12th Attorney General of Hawaii
- In office January 3, 2003 – December 6, 2010
- Governor: Linda Lingle
- Preceded by: Earl I. Anzai
- Succeeded by: David M. Louie

Personal details
- Born: Mark Jeremy Bennett February 24, 1953 (age 73) New York City, New York, U.S.
- Party: Republican
- Education: Union College, New York (BA) Cornell University (JD)

= Mark J. Bennett =

American judge (born 1953)

Mark Jeremy Bennett (born February 24, 1953) is a United States circuit judge of the United States Court of Appeals for the Ninth Circuit.

== Career ==
In 1976, Bennett obtained his Bachelor of Arts degree in political science from Union College in Schenectady. He attended Cornell Law School in Ithaca where he sat on the Board of Editors of the Cornell Law Review. There, he received his Juris Doctor in 1979. After leaving law school, Bennett became a law clerk to Chief Judge Samuel Pailthorpe King of the United States District Court for the District of Hawaii. Completing his clerkship, Bennett served as an Assistant United States Attorney for the District of Columbia from 1980 to 1982 and for the District of Hawaii until 1990. In 1991, Bennett went into private legal practice as a partner at the firm of McCorriston Miller Mukai MacKinnon LLP. At the same time, he worked pro-bono for the attorney general's office and taught at the William S. Richardson School of Law. He served as Attorney General of Hawaii from 2003 to 2010 in the two-term administration of Republican Governor Linda Lingle.
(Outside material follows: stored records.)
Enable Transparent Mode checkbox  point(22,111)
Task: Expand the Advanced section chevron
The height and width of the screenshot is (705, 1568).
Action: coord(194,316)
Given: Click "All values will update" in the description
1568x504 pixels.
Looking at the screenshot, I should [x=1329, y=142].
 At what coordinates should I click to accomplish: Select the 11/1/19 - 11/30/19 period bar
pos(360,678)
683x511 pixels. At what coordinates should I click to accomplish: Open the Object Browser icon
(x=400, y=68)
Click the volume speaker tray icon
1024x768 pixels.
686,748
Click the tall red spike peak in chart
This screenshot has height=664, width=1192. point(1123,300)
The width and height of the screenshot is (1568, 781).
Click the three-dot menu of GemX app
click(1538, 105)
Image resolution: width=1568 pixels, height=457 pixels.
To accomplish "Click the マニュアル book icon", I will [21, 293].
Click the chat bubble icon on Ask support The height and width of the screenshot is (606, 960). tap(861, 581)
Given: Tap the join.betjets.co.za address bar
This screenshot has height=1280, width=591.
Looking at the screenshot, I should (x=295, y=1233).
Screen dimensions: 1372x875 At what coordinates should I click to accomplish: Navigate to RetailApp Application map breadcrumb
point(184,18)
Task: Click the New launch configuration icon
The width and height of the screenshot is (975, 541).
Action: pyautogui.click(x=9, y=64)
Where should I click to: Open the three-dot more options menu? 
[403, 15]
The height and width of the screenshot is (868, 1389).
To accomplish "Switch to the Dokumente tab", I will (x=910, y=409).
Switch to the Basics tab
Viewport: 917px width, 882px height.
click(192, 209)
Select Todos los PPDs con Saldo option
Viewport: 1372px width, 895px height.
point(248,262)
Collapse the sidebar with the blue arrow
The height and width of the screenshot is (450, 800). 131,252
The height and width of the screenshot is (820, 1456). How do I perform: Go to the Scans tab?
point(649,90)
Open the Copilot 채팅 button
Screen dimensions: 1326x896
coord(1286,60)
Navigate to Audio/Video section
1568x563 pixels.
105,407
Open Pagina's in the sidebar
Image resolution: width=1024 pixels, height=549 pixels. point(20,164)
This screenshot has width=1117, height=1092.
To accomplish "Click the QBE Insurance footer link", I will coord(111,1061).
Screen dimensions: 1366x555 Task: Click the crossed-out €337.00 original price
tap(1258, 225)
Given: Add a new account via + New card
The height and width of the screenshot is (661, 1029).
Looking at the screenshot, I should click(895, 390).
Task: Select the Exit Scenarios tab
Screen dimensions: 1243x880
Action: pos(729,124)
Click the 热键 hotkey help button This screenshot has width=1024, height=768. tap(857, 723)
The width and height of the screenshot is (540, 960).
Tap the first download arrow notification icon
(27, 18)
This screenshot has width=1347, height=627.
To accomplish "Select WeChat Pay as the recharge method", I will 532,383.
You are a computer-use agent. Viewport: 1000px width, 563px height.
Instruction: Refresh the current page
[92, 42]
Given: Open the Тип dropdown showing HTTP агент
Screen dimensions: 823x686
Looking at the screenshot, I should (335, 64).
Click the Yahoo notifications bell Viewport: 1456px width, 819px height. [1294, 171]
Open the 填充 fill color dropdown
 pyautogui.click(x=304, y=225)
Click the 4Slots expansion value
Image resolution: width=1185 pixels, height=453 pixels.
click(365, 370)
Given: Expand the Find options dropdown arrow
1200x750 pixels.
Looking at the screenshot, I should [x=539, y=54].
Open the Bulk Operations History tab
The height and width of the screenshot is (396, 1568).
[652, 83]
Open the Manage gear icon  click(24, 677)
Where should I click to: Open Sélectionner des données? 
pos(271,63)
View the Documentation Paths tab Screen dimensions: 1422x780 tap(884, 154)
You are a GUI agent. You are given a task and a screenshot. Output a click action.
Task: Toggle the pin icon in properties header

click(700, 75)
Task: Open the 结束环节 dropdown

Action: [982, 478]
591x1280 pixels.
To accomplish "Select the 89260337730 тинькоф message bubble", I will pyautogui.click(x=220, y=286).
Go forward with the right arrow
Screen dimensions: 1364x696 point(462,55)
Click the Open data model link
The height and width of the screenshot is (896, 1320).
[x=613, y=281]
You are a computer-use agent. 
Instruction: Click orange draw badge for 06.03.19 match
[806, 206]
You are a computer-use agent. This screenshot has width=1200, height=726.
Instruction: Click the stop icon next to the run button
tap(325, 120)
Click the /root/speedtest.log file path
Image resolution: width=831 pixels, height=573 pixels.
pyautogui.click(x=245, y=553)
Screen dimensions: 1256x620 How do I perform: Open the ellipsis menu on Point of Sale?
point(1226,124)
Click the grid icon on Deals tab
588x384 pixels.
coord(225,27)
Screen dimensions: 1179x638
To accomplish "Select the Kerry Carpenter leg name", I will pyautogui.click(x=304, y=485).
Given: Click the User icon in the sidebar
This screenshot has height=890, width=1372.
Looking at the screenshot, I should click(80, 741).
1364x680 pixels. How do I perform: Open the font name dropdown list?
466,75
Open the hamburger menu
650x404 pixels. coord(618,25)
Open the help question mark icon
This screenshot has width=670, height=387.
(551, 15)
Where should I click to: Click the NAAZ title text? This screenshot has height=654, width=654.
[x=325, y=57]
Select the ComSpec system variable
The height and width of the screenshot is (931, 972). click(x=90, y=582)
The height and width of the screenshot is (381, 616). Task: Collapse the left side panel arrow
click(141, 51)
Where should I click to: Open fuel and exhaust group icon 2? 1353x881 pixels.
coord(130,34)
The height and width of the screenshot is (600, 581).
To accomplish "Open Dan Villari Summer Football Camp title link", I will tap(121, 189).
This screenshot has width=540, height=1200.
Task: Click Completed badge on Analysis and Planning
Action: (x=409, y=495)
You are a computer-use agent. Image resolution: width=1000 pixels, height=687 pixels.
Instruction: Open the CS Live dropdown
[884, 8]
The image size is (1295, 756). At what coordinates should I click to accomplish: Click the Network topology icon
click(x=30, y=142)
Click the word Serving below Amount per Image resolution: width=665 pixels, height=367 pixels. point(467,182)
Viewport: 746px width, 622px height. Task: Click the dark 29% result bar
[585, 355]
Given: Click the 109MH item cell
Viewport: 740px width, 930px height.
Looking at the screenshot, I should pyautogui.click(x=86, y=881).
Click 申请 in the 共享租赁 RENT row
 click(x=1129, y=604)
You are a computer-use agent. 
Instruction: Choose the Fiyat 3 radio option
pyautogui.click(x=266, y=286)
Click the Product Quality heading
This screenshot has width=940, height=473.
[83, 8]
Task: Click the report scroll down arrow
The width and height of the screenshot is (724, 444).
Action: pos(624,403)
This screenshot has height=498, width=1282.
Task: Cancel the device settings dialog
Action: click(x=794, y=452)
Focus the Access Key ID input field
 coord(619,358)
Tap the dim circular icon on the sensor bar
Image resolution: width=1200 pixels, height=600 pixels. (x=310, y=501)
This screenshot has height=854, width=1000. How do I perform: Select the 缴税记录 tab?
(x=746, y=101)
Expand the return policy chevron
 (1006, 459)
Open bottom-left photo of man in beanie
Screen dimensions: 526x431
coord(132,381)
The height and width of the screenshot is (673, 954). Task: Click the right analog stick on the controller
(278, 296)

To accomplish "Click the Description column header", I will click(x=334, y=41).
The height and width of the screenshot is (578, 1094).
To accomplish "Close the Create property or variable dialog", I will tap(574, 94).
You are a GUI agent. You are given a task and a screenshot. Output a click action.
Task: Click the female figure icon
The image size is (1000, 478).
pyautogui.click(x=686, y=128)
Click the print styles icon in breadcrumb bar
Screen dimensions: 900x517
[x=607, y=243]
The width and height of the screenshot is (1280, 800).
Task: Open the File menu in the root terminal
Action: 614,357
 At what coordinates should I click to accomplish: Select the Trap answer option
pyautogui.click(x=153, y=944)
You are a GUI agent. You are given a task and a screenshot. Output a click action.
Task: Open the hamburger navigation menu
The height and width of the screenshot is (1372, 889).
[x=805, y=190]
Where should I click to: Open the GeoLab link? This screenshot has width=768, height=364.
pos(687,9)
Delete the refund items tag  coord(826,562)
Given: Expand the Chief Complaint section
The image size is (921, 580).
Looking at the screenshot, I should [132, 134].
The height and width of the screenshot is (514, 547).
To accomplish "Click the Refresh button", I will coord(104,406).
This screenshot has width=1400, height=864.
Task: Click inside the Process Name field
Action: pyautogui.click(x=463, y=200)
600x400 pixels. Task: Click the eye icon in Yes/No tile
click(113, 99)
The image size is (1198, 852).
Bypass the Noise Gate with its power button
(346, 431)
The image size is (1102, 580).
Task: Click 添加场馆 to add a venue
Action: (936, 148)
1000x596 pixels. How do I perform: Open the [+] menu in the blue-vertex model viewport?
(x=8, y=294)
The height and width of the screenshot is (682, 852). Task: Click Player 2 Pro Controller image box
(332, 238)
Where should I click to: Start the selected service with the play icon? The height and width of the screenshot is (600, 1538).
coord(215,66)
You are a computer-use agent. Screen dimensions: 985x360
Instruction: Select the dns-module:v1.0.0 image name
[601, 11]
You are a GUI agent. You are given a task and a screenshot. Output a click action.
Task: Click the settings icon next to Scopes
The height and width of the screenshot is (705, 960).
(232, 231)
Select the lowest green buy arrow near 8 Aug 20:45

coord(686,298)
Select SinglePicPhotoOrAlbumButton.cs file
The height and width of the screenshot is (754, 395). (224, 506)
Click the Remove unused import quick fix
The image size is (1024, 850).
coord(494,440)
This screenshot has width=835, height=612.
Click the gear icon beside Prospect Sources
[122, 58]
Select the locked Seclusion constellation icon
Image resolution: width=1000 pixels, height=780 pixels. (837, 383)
Bennett served as Acting Governor of Hawaii from August 25 to September 3, 2004, upon the absence of Governor Linda Lingle and lieutenant governor Duke Aiona. The executives left the Hawaiian Islands to attend the 2004 Republican National Convention in New York City.

== Federal judicial service ==
On February 12, 2018, President Donald Trump announced his intent to nominate Bennett to an undetermined seat on the United States Court of Appeals for the Ninth Circuit. On February 15, 2018, his nomination was sent to the Senate. Bennett was nominated for the seat vacated by Judge Richard Clifton, who assumed senior status on December 31, 2016. On April 11, 2018, a hearing on his nomination was held before the Senate Judiciary Committee. On May 10, 2018, his nomination was reported out of committee by an 18–2 vote. On July 9, 2018, the United States Senate invoked cloture on his nomination by a 72–25 vote. On July 10, 2018, his nomination was confirmed by a 72–27 vote. All 27 votes against his confirmation came from Republican Senators due to his defense of Hawaii's restrictive firearms laws in court. He received his judicial commission on July 13, 2018.

On August 16, 2019, Bennett was in the majority of a split panel for the Ninth Circuit which blocked new asylum restrictions by the Trump administration within its own jurisdiction but declined to block the new asylum rules across the entire nation.

In September 2020, Bennett dissented when the panel majority found that a robocall defendant could not use the Federal Arbitration Act to compel enforcement of a customer agreement the plaintiff had signed years earlier with a separate company that had subsequently been acquired by the holding company that now also owned the defendant.

On December 4, 2021, Bennett was one of two judges who declined to halt San Diego Unified School District's requirements that students be vaccinated by December 20.

On September 6, 2022, Bennett wrote a concurring opinion in the 9th circuit decision upholding Washington's ban on conversion therapy for minors. The Supreme Court denied certiorari on December 11, 2023.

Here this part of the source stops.